I brought up a few times we had memorable sex. I think she understood, or at least I covered for myself well, despite one for my examples being when we watched a pornographic movie. The first time, she thought it would be a good idea, and the sex afterwards was awesome. We tried it about 10 more times, and probably have a 9/10 success rate for very good sex. When I say good sex, it's as if she's lost all of those inhibitions that keep her from enjoying herself. She's thinking about the moment and me and not about her other "worries". I can tell that she's enjoying it. It's different then other times, and not just the 2 or 3 O's. It's not me, I can do it anytime and be into it. But, I can tell just by watching her that she's getting turned on. 

I'm not going to take this to mean anything about the effectiveness of porn to turn her on, but more that she can get into it and enjoy it. That makes it better for me. 

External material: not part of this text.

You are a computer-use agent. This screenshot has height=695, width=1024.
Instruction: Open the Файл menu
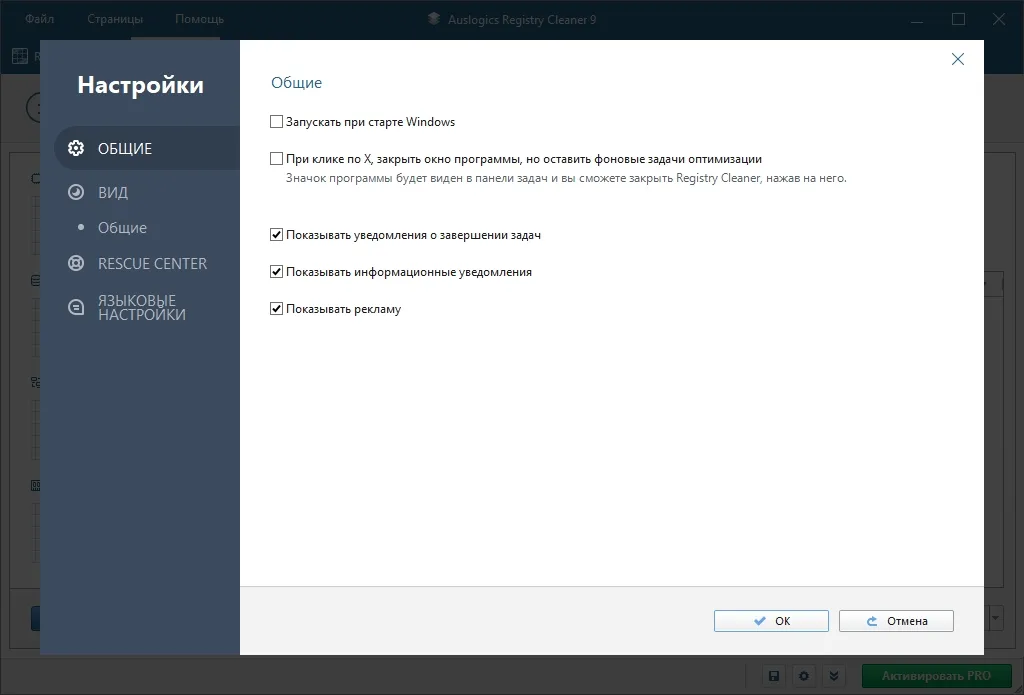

But, I'm getting kind of sick of using porn as a crutch to have good sex. Actually, I don't really mind, but I don't think she's comfortable with it despite it having a fairly high success rate. It does take some convincing, and it does feel a bit sleazy to try and convince her to watch a movie with me. When she did agree, she would usually ask for a rain check and then she'd run down the clock. Another rain check and another. Next thing you know, it's been two weeks. 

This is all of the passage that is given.